Amiche per la pelle, convinte di essere inseparabili, sognavano di ritrovarsi sessantenni a bere il caffè al baretto fuori dal Liceo. E forse non avevano calcolato che la vita, gli amori, le strade diverse che stavano prendendo le avrebbero faticosamente e irrimediabilmente allontanate, fino a ritrovarsi quasi sconosciute al primo addio al nubilato, quello di Alice, poi al funerale della mamma di Sissi, al matrimonio di Sofia e infine, infine stasera, cinque anni dopo l’ultimo incontro, a mille chilometri da casa, nella impensabile capitale ungherese.
Mentre ricorda, Alice si prepara per uscire. *Dove andiamo? Cosa facciamo? Non si sa.*
Per non rischiare, si mette i jeans e le scarpe col tacco.
Il CD continua a suonare e, mentre indossa anelli e orologio, partono le note di un mambo. Alice sorride e si mette a ballare, per caricare le batterie, mentre fa le prove della ‘faccia da foto’, allo specchio. Chissà perché allo specchio viene sempre e in fotografia mai.
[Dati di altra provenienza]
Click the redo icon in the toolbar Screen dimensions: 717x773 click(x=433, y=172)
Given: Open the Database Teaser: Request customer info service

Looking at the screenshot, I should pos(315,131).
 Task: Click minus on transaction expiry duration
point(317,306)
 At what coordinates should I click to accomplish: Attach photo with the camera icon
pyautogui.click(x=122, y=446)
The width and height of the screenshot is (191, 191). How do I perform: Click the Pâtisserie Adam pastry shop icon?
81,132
Fuori dalla porta a vetri dell’albergo un taxi e poco davanti Sissi: un abito a pois in pieno stile Marylin, occhiali scuri, capelli stranamente corti, anche i suoi, e la solita Marlboro in mano. Adesso fuma le Gold, quelle nere. Ovviamente. Sono le uniche da figa.
Alice esita. Ecco Sofia. Spolverino, pantaloni a sigaretta e scarpe basse, telefono in mano. Sofia la bacia, tira Alice per la mano e la trascina fuori dall’albergo.
“Ciao ragazze, finalmente. Pensavo non arrivaste più. Andiamo?” Sissi sale in taxi e si accomoda dietro al conducente, si aggiusta i capelli e guarda fuori, sorridente e divina, come sempre.
Il taxi corre lungo il ponte delle Catene, verso Pest, il sole è tornato alto nel cielo ma l’aria è fresca e c’è ancora un po’ di vento che entra dai finestrini semiaperti. Il Danubio verte dal grigiastro al blu, il ponte di ferro verde scorre attorno a loro, e, dietro, il sole accenna a tramontare.